Since then, the landscape has changed in the county, with new federal, state and local policies around child care and education, the introduction of “Paths to Quality,” the state’s Quality Rating and Improvement System for child care, and the onset and aftermath of the economic recession, among other developments.

“A lot of things have changed on the policy level, on the program level, on the demand level,” Fulcher-Dawson said. “And we have more information from research about the benefits of high-quality programming for kids.”

In fact, she said, “unlike a lot of research areas, there is not a lot of dispute about the short- and long-term benefits of investment in early childhood” initiatives.

According to a 2014 analysis by the President’s Council of Economic Advisers, investment in early childhood education alone narrows the achievement gap, boosts a child’s earnings later in life with positive implications for health, public safety and tax revenue and “strengthens parents’ attachment to the labor force,” increasing household income.

“Expanding access to quality early childhood programs offers a win-win-win opportunity for program participants, their parents and society as a whole,” the analysis concluded.

While the data ultimately will tell the story, certain needs are evident, Rupchock and Fulcher-Dawson said, including more accredited teachers to meet the demand for quality pre-K education and more quality preschool options in general as the state moves closer to universal pre-K.

“We know that there is a teacher shortage. It’s pretty extraordinary,” Fulcher-Dawson said. “People talk about it at the K-12 level, but it’s even more extreme at the pre-K level. It has a really high exit rate. We have a hard time retaining teachers because their wages are right at or below minimum wage.”

Ivy Tech Community College in South Bend offers an associate’s degree in early childhood education, and a handful of local colleges embed early childhood into other degrees like elementary education.

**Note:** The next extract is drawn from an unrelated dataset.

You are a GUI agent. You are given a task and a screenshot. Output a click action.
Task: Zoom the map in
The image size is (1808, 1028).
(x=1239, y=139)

But no four-year public colleges in the county offer accredited early childhood degrees, Fulcher-Dawson said, “so how do we get teachers that are qualified if we don’t have any programs locally?”

“A stronger continuum is really needed to provide a sufficient pathway for emerging teachers in the field,” Rupchock said.

Beyond that, Rupchock said, “We expect to see some pretty large disparities in mental health” related to access, quality and outcomes for certain groups based on race, ethnicity and/or income and compared with the general population.

“That’s one thing we really hope we can capture,” Rupchock said of the mental health picture, adding, “Families are a lot more complex these days, and many children suffer from behavioral issues and other problems as a result.”

Rupchock and Fulcher-Dawson hope to complete the assessment by the end of the year.

After that, they said, the results will live with Ready to Grow St. Joe, where they will help to inform decision-making around issues of care and education and to influence policy at the state, local and national levels.

From a programming standpoint, that will almost certainly involve the consolidation of services to conserve resources and avoid duplication, Rupchock said.

“There are so many resources locally and so many service providers, and there is a lot of duplication across the board,” she said. “So one of the big goals is to condense some of that, reduce duplication and ensure local efforts are driven by data.”

As far as access, Ready to Grow St. Joe hopes with additional funding to make the data available both online via a “seamless digital interface” and in print, Rupchock said, recognizing that not everyone in the community has ready access to the Internet.

Rupchock described the decision to partner with Notre Dame and Fulcher-Dawson on the project as “natural.” Both have a long history of involvement with Ready to Grow St. Joe, she said, and Fulcher-Dawson is a “leading early childhood policy expert.”

“It was important for Ready to Grow to not only have a research expert working with us, but one familiar with the niche of early childhood,” she said.

She added, “We’re thrilled to see this project move forward. It’s been a long time coming, and I think this partnership will indeed make it very successful.”